Green Day’s ‘Father Of All..’: Fun, Killer, Won’t Be Setlist Filler
Green Day announced their Father Of All… album at the same time that they announced the Hella Mega tour, a stadium trek that will see them cross the country this summer with Weezer and Fall Out Boy. Those three bands could surely fill stadiums and delight audiences based on their catalogs. That’s especially true of Green Day, who was inducted into the Rock and Roll Hall of Fame five years ago. They have two indisputable classic albums — 1994’s Dookie and 2004’s American Idiot — and tons of great songs from their other albums as well. They don’t need any new material at this point, and they have nothing to prove.
Except that they seem to think that they do. Father Of All… splits the difference between having ambition and keeping baseball stadiums filled with fans in their seats. Clocking in at 26 minutes, it’s their shortest full-length album ever. The ten songs never outstay their welcome, but they still show Billie Joe Armstrong, Mike Dirnt and Tre Cool trying some new things, while still staying connected to their punk and power-pop roots.
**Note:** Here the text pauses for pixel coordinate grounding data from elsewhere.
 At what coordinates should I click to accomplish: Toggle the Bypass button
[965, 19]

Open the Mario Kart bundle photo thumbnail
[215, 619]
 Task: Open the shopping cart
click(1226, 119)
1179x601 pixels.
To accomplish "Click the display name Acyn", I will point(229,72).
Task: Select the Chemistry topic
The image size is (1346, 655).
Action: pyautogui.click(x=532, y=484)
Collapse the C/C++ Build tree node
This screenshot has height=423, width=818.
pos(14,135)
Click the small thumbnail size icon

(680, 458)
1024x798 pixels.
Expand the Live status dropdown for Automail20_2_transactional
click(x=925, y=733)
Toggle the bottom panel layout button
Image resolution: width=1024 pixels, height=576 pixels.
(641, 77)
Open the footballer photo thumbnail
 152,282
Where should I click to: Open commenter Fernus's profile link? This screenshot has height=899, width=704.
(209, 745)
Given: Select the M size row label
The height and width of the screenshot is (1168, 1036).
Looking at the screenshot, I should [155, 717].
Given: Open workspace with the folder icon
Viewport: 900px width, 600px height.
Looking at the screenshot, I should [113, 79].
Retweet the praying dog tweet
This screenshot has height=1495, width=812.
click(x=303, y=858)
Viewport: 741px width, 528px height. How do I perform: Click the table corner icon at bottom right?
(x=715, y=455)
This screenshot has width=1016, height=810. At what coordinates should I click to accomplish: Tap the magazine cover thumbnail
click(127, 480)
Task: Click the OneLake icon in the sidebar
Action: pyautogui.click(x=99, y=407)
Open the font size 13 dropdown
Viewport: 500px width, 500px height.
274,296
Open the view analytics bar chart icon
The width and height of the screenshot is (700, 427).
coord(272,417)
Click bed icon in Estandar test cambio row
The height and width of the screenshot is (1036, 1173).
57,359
Working with producer Butch Walker – who has made records with Avril Lavigne, Pink and Katy Perry as well as Weezer, Fall Out Boy and the Struts – they try a few new tricks, including sampling the chorus to Joan Jett’s cover of Gary Glitter’s “Do You Wanna Touch Me (Oh Yeah)” on “Oh Yeah.” That’s a pretty radical departure from their usual sound; in other places, the experimentation is not quite as jarring. “Graffitia” sounds like E Street Band meeting the Clash, circa 1980. Many of the songs feel like were cut from Green Day’s 2008 side project Foxboro Hot Tubs for sounding too current, and they’re revisiting them now and adding a modern pop sheen.
The album isn’t what you’d expect on any level: for the first few songs, there are points where it barely sounds recognizable as Green Day. The lyrics are surprisingly devoid of politics; while American Idiot was the band’s charged commentary on the George W. Bush era, Armstrong recently told Rolling Stone that he had problems writing songs about Donald Trump. So the lyrics barely reference our current political climate. Armstrong has said that the album is about “not giving a f—” and being “the life and death of the party.” Like any good partygoer, they don’t overstay their welcome and they no longer seem like they give a hoot about making big statements, or about being at the center of pop culture. Which is kind of how they started.
Father Of All… won’t change the world, and it probably won’t be their most critically acclaimed album. But it’s a fun album and it won’t send anyone to the bathrooms during the Hella Mega tour. But better than that, you might be hoping to hear them playing some of these songs in 2021 and beyond.